Task to complete ::
Quote the lines below exactly, starting with the line containing "This screenshot has width=1020, height=696." and going on through the line containing "point(113,138)". Leave the pictures out of your answer.

Records shown ::
§
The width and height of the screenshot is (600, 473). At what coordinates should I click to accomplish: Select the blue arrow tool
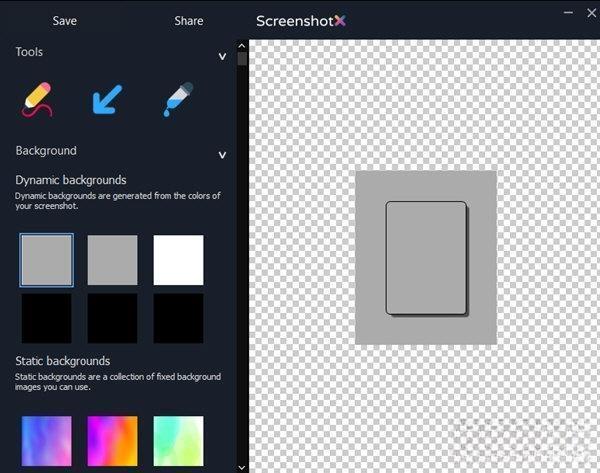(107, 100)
§
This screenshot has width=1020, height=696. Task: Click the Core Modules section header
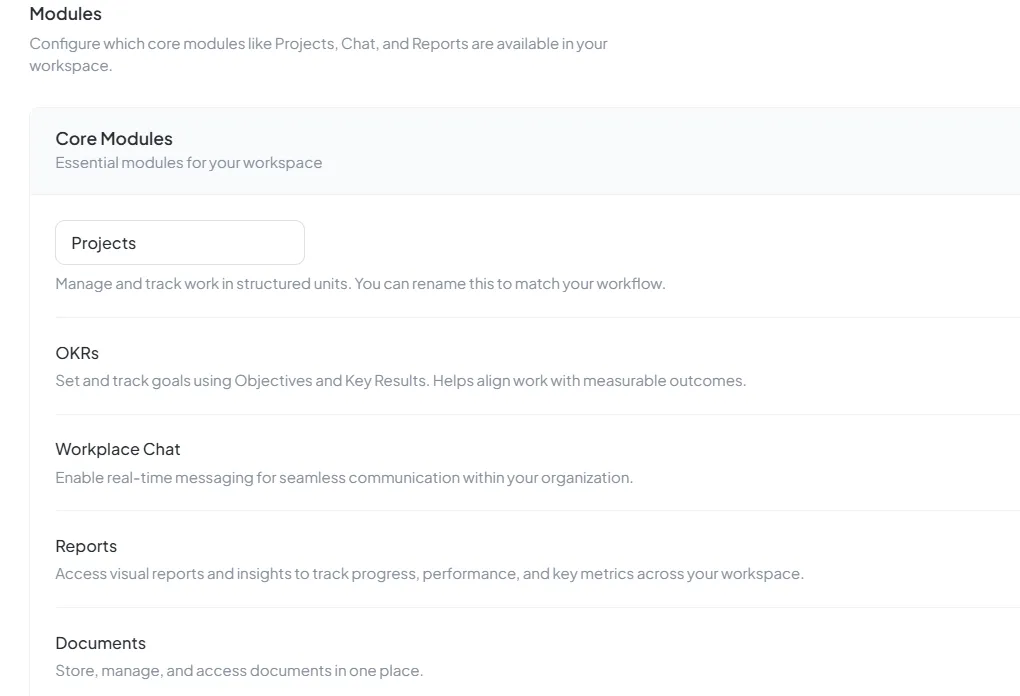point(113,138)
§
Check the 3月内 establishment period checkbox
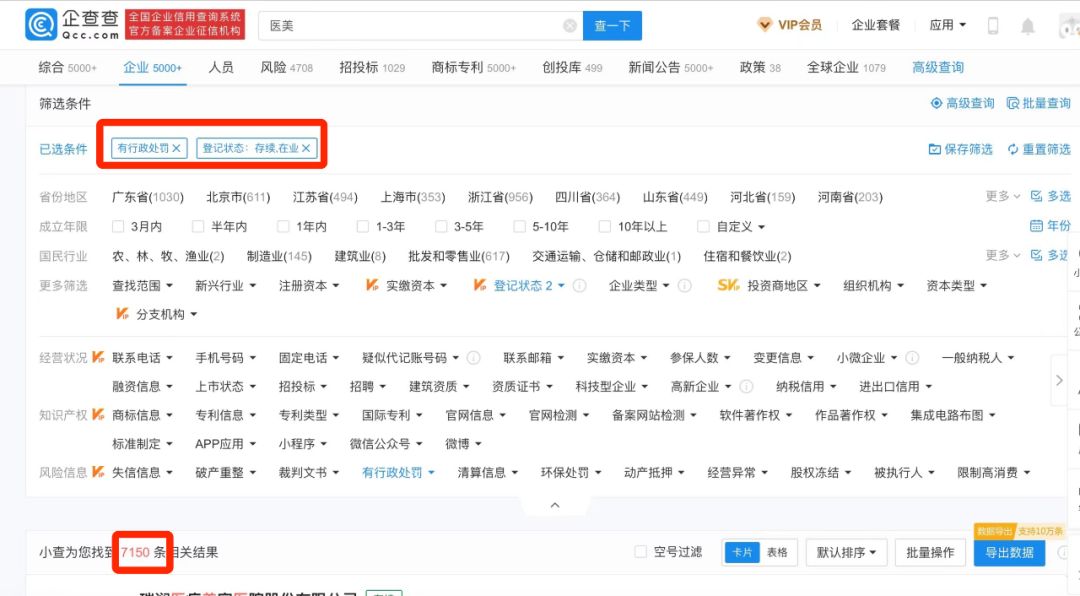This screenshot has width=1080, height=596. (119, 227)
§
The solution ::
This screenshot has width=1020, height=696. Task: Click the Core Modules section header
point(113,138)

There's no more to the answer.